- Given text -
■ ■ ■ ■ ■
How can I split a cell into alpha and numeric columns

I have a column with an identifier that has both alpha and numeric characters. I want to split this column into 2 columns, one containing only the alphas, the other containing only the numerics. For example:

Col1                   Col2        Col3

1012BXY -------> 1012      BXY      

I have tried using the Regex Split node but I'm having difficulty formatting an expression that works (I am a regex newbie). Can anyone give me an example of what expression should be input into the node to enable the split?

Thanks

Jon Timko

"(\d+)(\w+)" should do the trick (\d = digits, \w = word characters).

Dear All,

How can I further Col2 into its component numbers using regex split?

Col4 Col5 Col6 Col7

1 0 1 2

I am sorry for the simple query.

With best regards,

Philip

([0-9])([0-9])([0-9])([0-9]) should do it.

However I would probably use the node "cell splitter by position" and for split indices use "1,2,3,4".

Simon.

Dear Simon,

Thank you very much for looking into it. I am trying to split a chemical fingerprint (of length 1024) column. Maybe the regex is pattern is not sufficient.
Can you please kindly look at the attached protocol (modified from an existing protocol) and kindly suggest again ?

With best regards,
Philip

I dont have access to KNIME right now, but the Expand BitVector node should be what you are looking for to split out a Fingerprint.

Simon.

Dear Simon,

Thank you again. But I was not able to split it with the expand bitvector node. Can you please kindly look into it again by downloading it and trying it yourself ?
I am sorry to trouble you with this.

With best regards,
Philip

Would like to help looking at this, but without a data file it's a bit of a pain.

With the description of your initial post, could it be that you have a decimal fingerprint? I think the expand bitvector node only works with binary FP.

that aside, you are using RD-kit fingerprint node, that gives binary, not sure why the exp. node wouldn't work (do you use right after the fingerprint node or after the Bitvector generator? don't see the point in having the latter).

Erlwood nodes has a "Fingerprints Expander" (basically the same thing), you could try that instead.

If your fingerprint column has somehow lost its data type and become a string column, may need to regenerate it with the create BitVector node, and then use expand BitVector node. This should work for you.

Simon.

I tested this now (I used the original workflow) and added RD-kit fingerprint and bit-vector-expander, works as intended for me.
■ ■ ■ ■ ■
- What is asked -
Continue the KNIME forum thread on splitting an identifier column into letters and digits, starting after its final post. None of the rows are needed for this.
■ ■ ■ ■ ■
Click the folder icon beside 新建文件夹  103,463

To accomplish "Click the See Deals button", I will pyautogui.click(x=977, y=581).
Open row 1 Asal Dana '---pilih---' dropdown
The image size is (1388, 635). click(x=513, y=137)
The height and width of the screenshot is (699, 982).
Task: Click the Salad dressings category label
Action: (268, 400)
■ ■ ■ ■ ■
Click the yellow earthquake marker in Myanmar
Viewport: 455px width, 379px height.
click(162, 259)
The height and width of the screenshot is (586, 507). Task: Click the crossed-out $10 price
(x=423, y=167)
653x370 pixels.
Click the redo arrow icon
■ ■ ■ ■ ■
- Result -
I believe it's like richards99 says, you lost your datatype and that is as far as I can see because you use a column rename and end up with a string column, that is the problem.

Forget the rename, when you expand the bitvector you can (most likely will) replace the original FP column anyway. And for 500 or 1000 bit columns you don't need to worry about naming.

Dear Docminus and Simon,

Thank you for the suggestions.

Is it possible to share your workflow with me? I am still not able to figure the problem and I do not use the column rename node anywhere in my workflow. I instead used a string manipulation node to convert the RD-kit fingerprint format to a string format so that the ‘Bitvector Generator’ node can recognize it.

Please kindly attach your workflow and hopefully it will all be OK.

Thank you and with best regards,
Philip

Sorry, my bad, I meant your String Manipulation. You don't need to convert to string format.

Why do you want to your Bitvector Generator? RD-kit fingerprint makes a fingerprint. That is a bitvector mathematically speaking, just another name as used in cheminformatics.

So all you need is:

RD-Kit Fingerprint (makes your bitvector) -> Expand Bit Vector (if that is what you need)

done.

 

Dear Docminus,

Thank you again, I understand and I have tried your suggestions.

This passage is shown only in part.